La licitación ya está en preparación
El próximo paso será definir quién asumirá la concesión definitiva de Angostura, Las Violetas y Río Cullen.
Castillo confirmó que el proceso licitatorio ya está en marcha y que el pliego se encuentra en su etapa final de elaboración.
“El equipo hace algunos meses que está trabajando en esta condición de pliego”.
La Provincia también avanza en la conformación del data room, donde se pondrá a disposición de las empresas interesadas la información técnica necesaria para evaluar las áreas.
Según la funcionaria, el llamado será publicado próximamente y se están terminando de definir condiciones destinadas a promover la presentación de ofertas.
Un proceso que podría durar seis meses
La estimación oficial indica que la selección del nuevo concesionario demandará alrededor de seis meses.
Durante ese período, las tres áreas continuarán operativas bajo el esquema transitorio acordado con Roch.
La definición será particularmente relevante porque el futuro concesionario no recibirá áreas inactivas: deberá asumir un sistema productivo que habrá continuado funcionando bajo supervisión provincial y con obligaciones ambientales pendientes de remediación.
La producción no se detiene
Castillo insistió en que el objetivo principal es evitar una interrupción de la actividad hidrocarburífera.
“La producción de hidrocarburos no se detiene”.
La ministra agregó que el esquema permitirá sostener las operaciones en Angostura, Las Violetas y Río Cullen mientras se completa la transición.
“Es un plan que está en marcha con una modalidad distinta en esta transición, pero que da continuidad a las operaciones tanto en Angostura, en Las Violetas y Río Cullen. Y el Estado está al frente de esta explotación, liderando este proceso de transición”.
El próximo desafío: definir al nuevo concesionario
La etapa que comienza ahora será clave para determinar quién asumirá la explotación definitiva de las tres áreas y bajo qué condiciones.
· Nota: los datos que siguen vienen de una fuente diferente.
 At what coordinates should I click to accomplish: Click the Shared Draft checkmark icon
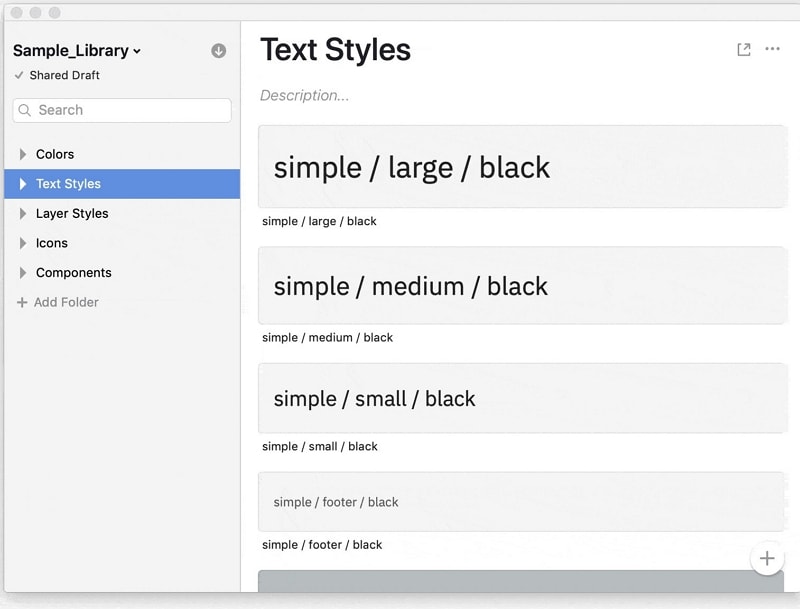coord(19,75)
Para la Provincia, el proceso representa una novedad institucional y productiva: por primera vez una concesión vencida no deriva en una nueva prórroga, sino en una licitación abierta para definir al operador siguiente.
El resultado tendrá impacto sobre tres dimensiones centrales: producción hidrocarburífera, ingresos provinciales y empleo.
Mientras tanto, el Gobierno deberá administrar una transición de aproximadamente seis meses, controlar costos y producción, garantizar la continuidad de los 50 trabajadores y hacer cumplir las obligaciones ambientales pendientes.
La definición de la próxima concesión marcará, en los hechos, el resultado de este proceso inédito para Tierra del Fuego.